* **HOW TO COMPLETE THIS TASK**
For this exercise, the lines from the one with "[Sign in] (1310, 11)" through the final line of the data below are to be transcribed exactly, and pictures are to be skipped.

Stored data
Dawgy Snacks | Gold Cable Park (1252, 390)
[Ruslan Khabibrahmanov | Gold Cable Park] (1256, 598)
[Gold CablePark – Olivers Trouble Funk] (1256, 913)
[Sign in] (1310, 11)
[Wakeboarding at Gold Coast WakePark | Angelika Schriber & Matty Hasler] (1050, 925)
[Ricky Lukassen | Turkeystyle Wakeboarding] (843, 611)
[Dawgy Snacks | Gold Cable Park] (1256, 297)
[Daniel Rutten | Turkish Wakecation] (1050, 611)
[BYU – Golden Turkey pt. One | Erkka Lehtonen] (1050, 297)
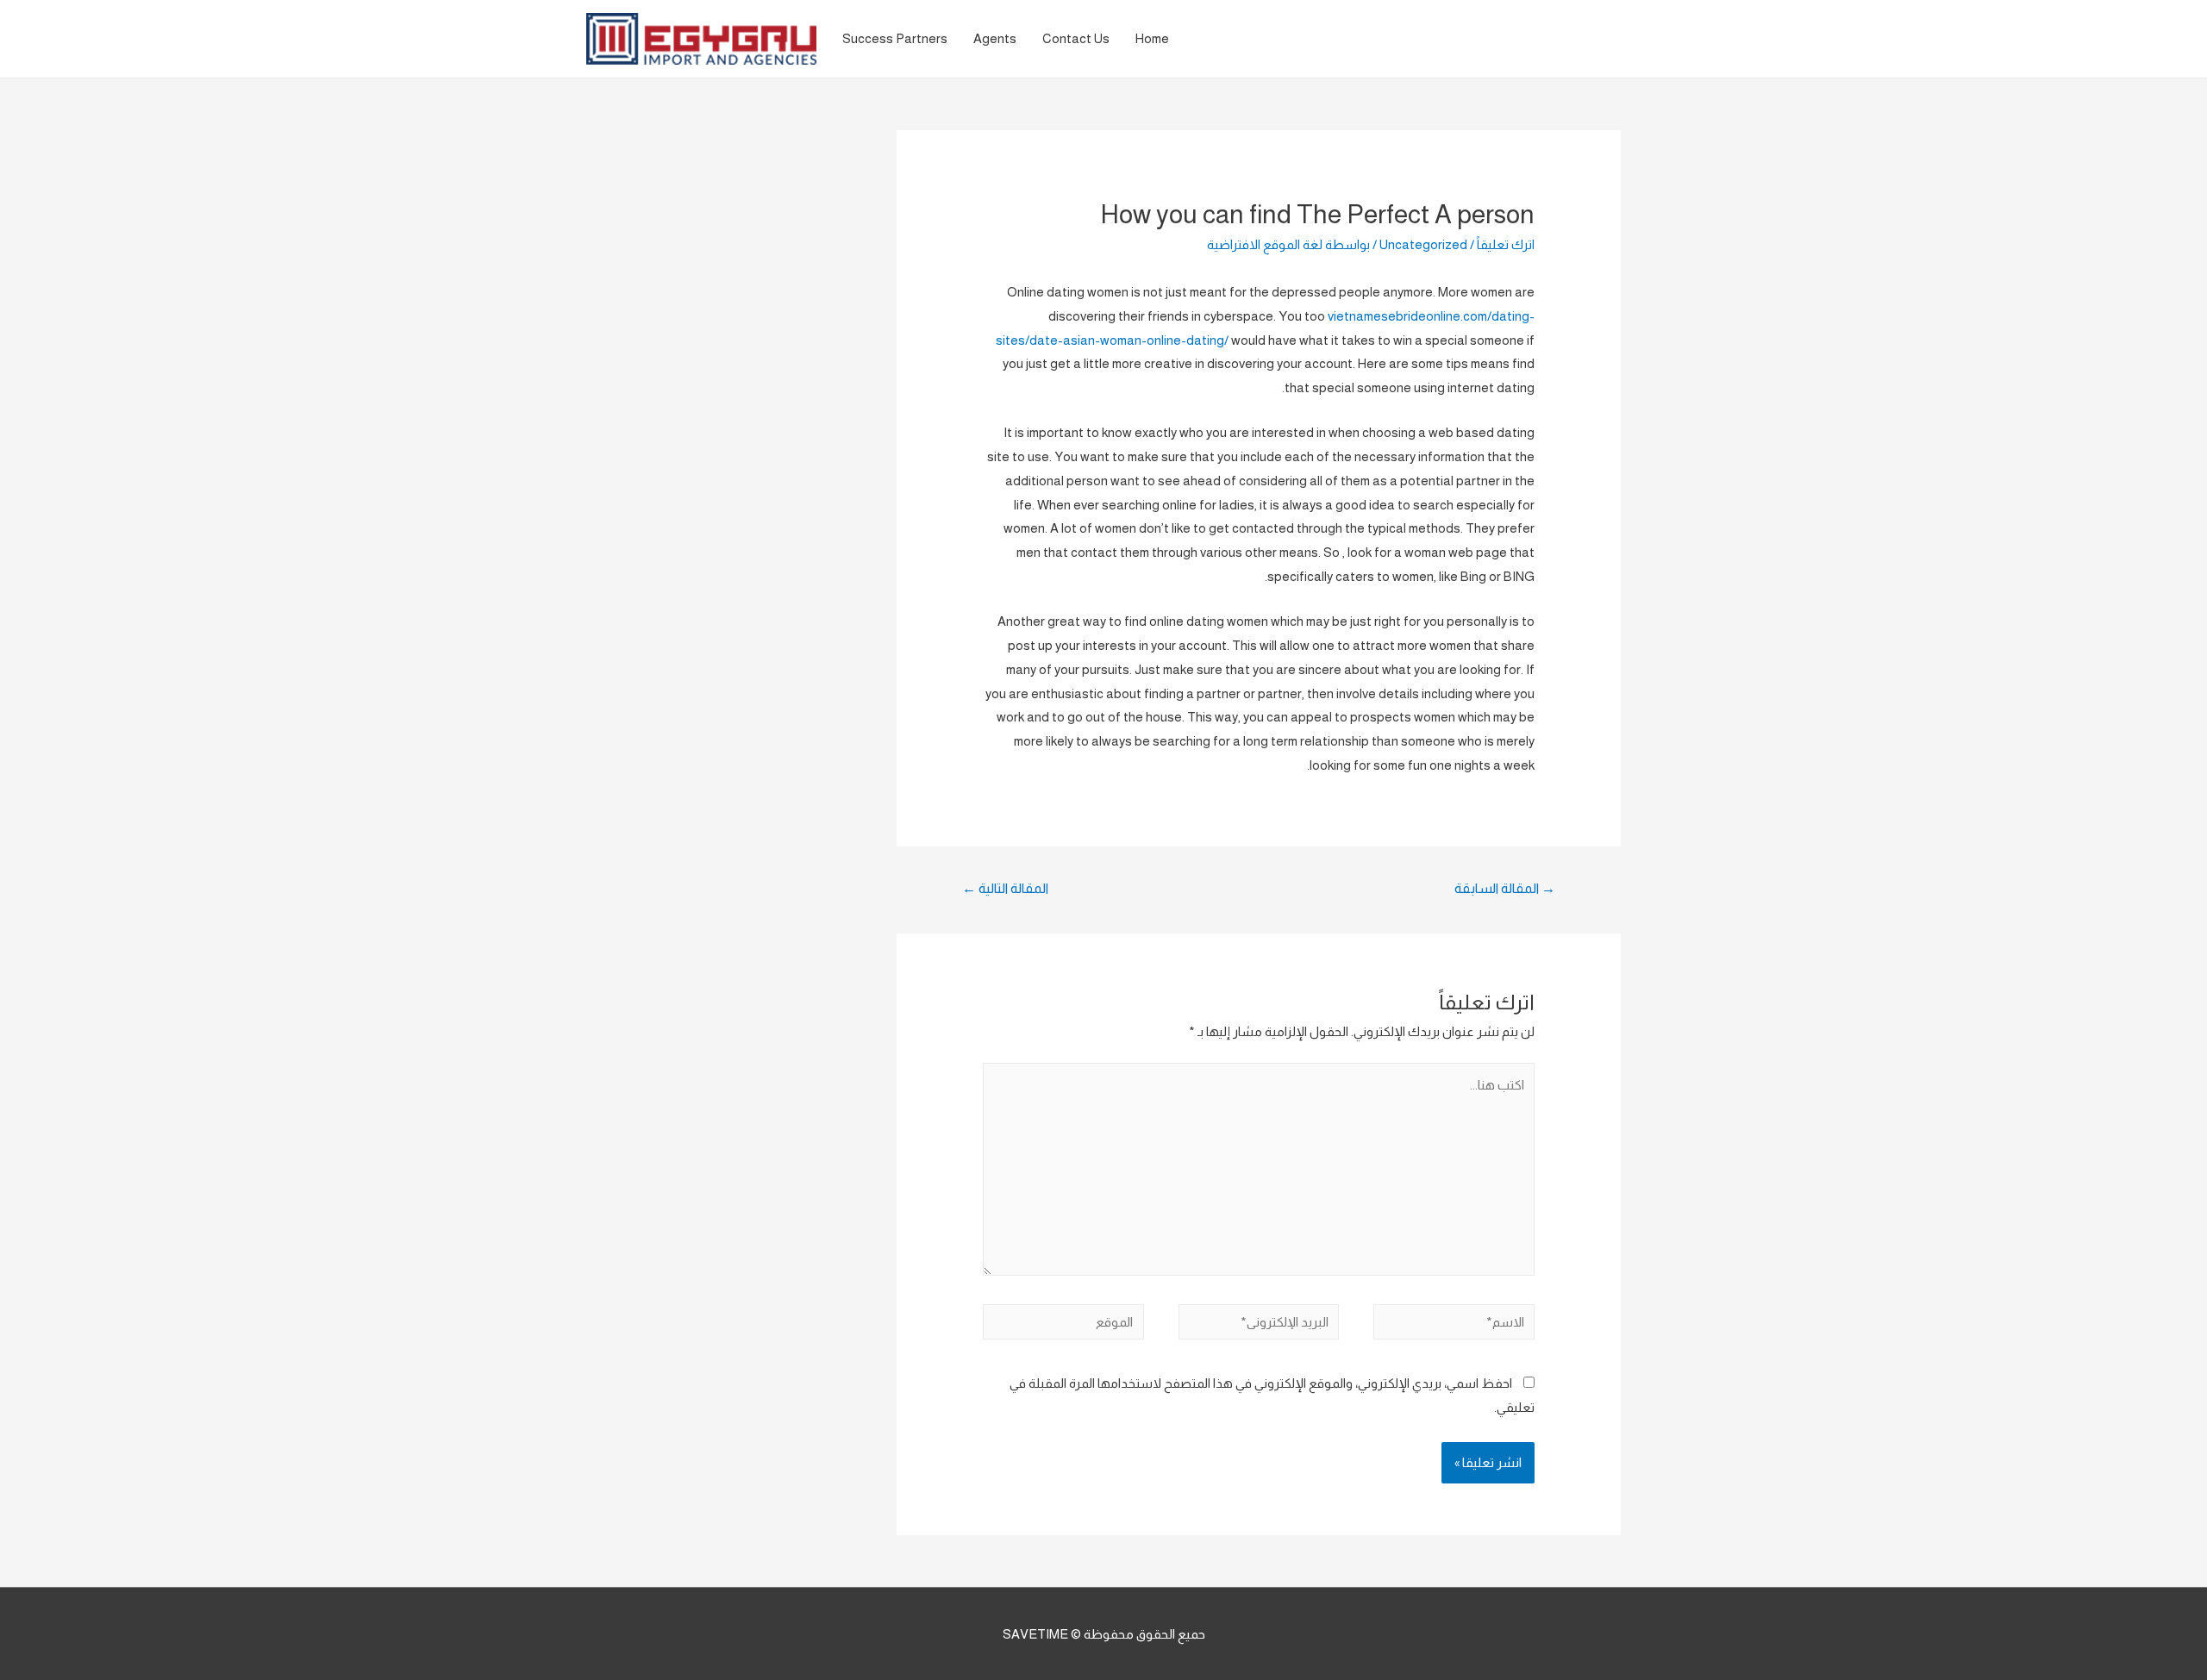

* **EXERCISE OUTPUT**
[Sign in] (1310, 11)
[Wakeboarding at Gold Coast WakePark | Angelika Schriber & Matty Hasler] (1050, 925)
[Ricky Lukassen | Turkeystyle Wakeboarding] (843, 611)
[Dawgy Snacks | Gold Cable Park] (1256, 297)
[Daniel Rutten | Turkish Wakecation] (1050, 611)
[BYU – Golden Turkey pt. One | Erkka Lehtonen] (1050, 297)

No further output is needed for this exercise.